● **Task goal**: Write the records out again word for word, from the line that contains "Toggle the Hide cart button switch" through the end, including both ends. Leave the pictures out of your answer.

------------------------------------------------------------

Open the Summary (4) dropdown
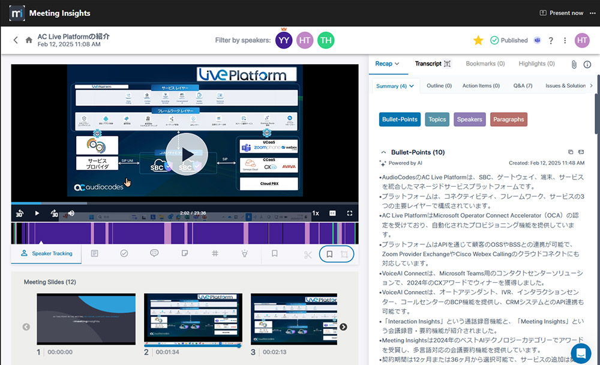Screen dimensions: 600x365 [x=395, y=86]
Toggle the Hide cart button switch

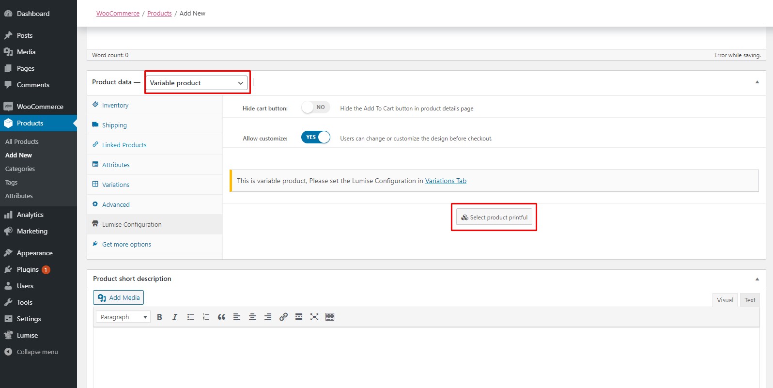click(x=315, y=108)
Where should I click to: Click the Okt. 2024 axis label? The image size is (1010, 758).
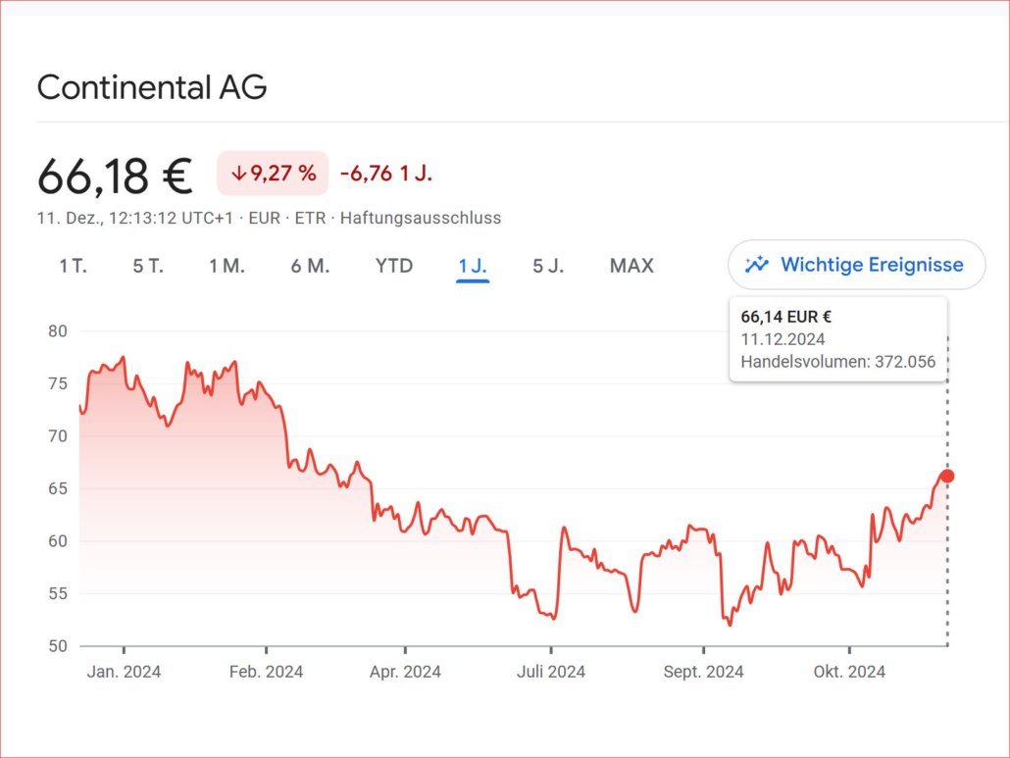[849, 672]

------------------------------------------------------------

● **Right answer**:
Toggle the Hide cart button switch

click(x=315, y=108)
Where should I click to: Click the Okt. 2024 axis label? The image size is (1010, 758).
[849, 672]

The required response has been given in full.